• WHAT TO WORK ON
Once you find a line containing the word "Naturais" in the entries below, copy it.

• Stored data entries
╭──

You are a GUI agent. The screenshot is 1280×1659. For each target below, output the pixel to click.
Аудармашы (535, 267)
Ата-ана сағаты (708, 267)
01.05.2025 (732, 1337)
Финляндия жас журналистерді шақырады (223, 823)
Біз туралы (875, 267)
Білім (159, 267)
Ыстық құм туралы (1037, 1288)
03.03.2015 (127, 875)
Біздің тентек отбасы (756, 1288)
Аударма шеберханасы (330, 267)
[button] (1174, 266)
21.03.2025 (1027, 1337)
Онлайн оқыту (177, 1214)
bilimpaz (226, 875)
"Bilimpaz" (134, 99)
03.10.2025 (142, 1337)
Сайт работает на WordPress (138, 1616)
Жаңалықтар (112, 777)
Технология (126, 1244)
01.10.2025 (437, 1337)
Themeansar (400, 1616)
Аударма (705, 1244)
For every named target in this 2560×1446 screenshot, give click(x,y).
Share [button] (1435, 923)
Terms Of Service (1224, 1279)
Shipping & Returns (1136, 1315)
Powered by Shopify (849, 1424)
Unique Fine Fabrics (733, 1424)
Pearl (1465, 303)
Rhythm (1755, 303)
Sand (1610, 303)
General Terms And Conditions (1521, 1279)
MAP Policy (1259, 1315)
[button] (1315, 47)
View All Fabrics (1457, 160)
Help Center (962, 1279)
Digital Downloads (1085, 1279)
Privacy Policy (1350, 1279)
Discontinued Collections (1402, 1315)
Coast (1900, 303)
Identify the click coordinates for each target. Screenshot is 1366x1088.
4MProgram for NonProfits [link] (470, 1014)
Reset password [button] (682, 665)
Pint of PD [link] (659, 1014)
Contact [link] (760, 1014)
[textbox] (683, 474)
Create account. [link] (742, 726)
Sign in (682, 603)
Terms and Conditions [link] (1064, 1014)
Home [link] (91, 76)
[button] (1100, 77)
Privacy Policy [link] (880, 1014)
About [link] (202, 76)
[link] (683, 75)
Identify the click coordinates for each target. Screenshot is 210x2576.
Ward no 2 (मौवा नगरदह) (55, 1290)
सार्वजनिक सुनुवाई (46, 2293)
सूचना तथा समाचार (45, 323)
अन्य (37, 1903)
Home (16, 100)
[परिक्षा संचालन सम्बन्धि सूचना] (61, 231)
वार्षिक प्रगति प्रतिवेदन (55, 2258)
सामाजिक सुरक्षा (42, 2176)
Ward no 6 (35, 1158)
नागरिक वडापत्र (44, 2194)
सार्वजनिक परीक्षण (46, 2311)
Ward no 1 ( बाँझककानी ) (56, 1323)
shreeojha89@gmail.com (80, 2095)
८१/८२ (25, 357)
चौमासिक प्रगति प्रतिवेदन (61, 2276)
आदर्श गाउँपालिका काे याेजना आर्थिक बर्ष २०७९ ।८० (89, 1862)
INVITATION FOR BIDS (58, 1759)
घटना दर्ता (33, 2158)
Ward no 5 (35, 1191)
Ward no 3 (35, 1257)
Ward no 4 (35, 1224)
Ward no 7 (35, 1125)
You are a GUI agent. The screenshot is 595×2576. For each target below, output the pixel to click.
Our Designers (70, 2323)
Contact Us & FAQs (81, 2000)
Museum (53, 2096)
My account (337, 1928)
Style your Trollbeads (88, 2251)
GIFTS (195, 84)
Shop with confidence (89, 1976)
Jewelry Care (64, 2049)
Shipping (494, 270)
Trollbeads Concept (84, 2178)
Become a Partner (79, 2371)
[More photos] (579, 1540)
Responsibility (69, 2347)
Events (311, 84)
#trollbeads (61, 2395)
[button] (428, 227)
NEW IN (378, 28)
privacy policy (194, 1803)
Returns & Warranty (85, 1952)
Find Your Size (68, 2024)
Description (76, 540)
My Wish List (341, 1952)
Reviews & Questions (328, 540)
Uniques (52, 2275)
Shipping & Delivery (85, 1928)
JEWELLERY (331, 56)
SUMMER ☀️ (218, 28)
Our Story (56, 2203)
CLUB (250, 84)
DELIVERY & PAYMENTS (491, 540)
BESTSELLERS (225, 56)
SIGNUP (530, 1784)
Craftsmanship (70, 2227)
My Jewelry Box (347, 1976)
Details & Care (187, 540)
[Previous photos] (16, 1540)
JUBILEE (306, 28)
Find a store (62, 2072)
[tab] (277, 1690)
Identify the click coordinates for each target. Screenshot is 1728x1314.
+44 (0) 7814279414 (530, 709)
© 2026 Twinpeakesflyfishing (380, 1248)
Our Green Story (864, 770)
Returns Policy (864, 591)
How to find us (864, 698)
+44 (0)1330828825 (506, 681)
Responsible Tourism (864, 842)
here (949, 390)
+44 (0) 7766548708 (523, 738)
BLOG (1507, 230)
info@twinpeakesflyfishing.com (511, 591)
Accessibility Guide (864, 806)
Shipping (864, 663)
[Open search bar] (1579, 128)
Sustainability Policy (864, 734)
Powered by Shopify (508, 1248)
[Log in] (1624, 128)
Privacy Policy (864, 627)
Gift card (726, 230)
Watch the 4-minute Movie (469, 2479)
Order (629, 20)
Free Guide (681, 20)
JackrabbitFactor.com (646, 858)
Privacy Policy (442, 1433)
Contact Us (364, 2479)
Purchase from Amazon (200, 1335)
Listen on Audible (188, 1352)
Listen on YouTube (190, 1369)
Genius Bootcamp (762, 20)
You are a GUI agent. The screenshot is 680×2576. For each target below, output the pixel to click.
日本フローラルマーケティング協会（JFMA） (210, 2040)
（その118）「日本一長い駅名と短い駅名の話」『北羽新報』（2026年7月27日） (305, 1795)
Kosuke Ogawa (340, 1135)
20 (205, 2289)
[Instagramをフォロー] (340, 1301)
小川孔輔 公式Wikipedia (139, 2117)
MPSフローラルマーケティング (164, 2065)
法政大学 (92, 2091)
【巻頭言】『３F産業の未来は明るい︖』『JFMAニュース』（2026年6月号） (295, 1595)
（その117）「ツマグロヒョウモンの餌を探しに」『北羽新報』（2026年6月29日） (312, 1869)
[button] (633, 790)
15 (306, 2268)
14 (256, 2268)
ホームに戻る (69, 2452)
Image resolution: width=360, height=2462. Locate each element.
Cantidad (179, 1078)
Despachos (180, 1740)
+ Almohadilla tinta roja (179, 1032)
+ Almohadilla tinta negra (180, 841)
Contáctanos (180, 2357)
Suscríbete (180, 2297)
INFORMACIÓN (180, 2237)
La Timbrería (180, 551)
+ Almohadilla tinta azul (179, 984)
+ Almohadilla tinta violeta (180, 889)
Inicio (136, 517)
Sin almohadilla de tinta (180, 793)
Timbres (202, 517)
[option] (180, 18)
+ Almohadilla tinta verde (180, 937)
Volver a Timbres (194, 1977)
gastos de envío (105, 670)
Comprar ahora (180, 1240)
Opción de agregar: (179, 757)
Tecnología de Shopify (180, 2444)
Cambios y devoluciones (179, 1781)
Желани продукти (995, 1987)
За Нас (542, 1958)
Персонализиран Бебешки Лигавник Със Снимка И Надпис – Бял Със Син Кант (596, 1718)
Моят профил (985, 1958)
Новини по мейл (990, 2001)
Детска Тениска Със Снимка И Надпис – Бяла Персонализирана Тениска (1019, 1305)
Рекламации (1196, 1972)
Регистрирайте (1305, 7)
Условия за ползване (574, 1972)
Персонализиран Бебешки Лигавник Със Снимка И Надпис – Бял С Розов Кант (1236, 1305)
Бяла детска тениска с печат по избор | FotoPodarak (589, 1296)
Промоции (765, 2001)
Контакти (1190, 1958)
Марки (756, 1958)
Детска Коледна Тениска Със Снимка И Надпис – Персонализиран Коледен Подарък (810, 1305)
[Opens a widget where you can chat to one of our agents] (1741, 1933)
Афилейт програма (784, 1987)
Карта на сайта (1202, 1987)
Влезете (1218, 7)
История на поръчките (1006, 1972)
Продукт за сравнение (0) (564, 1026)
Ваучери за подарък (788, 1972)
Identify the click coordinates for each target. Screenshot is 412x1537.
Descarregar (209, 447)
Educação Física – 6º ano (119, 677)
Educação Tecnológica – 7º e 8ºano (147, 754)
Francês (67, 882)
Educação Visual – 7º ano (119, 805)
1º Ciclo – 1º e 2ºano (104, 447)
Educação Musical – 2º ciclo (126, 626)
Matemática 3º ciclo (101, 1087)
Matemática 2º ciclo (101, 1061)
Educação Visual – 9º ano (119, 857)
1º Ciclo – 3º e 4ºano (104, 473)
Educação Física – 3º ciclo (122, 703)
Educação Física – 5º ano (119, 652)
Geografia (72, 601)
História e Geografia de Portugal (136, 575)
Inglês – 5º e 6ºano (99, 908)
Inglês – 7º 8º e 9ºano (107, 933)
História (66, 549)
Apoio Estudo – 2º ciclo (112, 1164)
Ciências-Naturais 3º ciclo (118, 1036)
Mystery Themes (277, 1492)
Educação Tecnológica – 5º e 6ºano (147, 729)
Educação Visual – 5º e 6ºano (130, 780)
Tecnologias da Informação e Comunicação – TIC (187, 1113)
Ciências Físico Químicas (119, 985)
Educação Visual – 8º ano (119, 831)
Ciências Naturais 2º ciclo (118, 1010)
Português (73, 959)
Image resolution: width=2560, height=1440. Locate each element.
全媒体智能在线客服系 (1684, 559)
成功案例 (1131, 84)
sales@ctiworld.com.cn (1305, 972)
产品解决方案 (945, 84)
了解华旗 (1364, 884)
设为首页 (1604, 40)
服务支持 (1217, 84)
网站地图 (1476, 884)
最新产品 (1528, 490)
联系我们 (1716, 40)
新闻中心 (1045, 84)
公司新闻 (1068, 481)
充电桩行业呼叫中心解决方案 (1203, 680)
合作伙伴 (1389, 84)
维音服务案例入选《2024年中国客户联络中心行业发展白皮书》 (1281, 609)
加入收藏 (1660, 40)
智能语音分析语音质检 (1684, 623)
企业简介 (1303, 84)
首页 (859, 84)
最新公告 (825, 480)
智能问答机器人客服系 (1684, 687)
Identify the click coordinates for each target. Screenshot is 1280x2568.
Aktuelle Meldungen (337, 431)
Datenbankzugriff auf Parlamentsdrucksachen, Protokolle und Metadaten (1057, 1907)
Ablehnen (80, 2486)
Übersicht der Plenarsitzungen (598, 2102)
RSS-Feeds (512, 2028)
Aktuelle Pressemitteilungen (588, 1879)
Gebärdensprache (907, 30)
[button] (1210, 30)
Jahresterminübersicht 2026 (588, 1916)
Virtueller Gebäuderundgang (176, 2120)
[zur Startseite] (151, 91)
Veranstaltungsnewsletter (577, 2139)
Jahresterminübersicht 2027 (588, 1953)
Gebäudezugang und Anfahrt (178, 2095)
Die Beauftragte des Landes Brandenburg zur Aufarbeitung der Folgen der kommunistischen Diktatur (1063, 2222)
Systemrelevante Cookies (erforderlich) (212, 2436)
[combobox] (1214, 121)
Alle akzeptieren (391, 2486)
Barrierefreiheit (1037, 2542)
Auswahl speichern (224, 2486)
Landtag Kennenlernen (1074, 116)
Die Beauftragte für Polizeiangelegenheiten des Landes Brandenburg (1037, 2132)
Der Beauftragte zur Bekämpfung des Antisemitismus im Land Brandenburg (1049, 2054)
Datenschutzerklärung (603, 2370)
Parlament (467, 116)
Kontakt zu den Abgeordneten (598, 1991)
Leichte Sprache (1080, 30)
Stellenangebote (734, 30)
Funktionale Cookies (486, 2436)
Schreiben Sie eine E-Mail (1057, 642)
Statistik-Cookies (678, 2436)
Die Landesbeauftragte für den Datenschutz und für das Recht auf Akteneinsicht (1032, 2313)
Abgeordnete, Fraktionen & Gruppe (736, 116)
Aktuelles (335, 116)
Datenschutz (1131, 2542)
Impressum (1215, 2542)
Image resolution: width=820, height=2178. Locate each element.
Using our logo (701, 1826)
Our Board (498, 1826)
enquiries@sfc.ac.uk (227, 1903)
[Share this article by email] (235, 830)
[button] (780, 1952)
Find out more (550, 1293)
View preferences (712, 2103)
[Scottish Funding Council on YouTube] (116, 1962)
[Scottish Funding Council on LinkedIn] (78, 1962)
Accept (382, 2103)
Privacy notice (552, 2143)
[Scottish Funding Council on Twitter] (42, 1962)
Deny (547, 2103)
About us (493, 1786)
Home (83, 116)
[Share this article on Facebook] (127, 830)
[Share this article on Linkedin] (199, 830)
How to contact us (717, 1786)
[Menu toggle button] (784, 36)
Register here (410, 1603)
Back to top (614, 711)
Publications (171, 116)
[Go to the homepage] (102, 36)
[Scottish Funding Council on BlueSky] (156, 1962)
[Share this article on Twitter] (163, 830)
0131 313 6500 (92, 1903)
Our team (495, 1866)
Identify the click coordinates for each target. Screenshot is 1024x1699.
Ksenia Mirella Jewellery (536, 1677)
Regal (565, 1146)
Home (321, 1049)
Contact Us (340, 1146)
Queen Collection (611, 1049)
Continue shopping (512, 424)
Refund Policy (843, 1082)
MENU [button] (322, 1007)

╰──

• REPLY TO THE TASK
Ciências-Naturais 3º ciclo (118, 1036)
Ciências Naturais 2º ciclo (118, 1010)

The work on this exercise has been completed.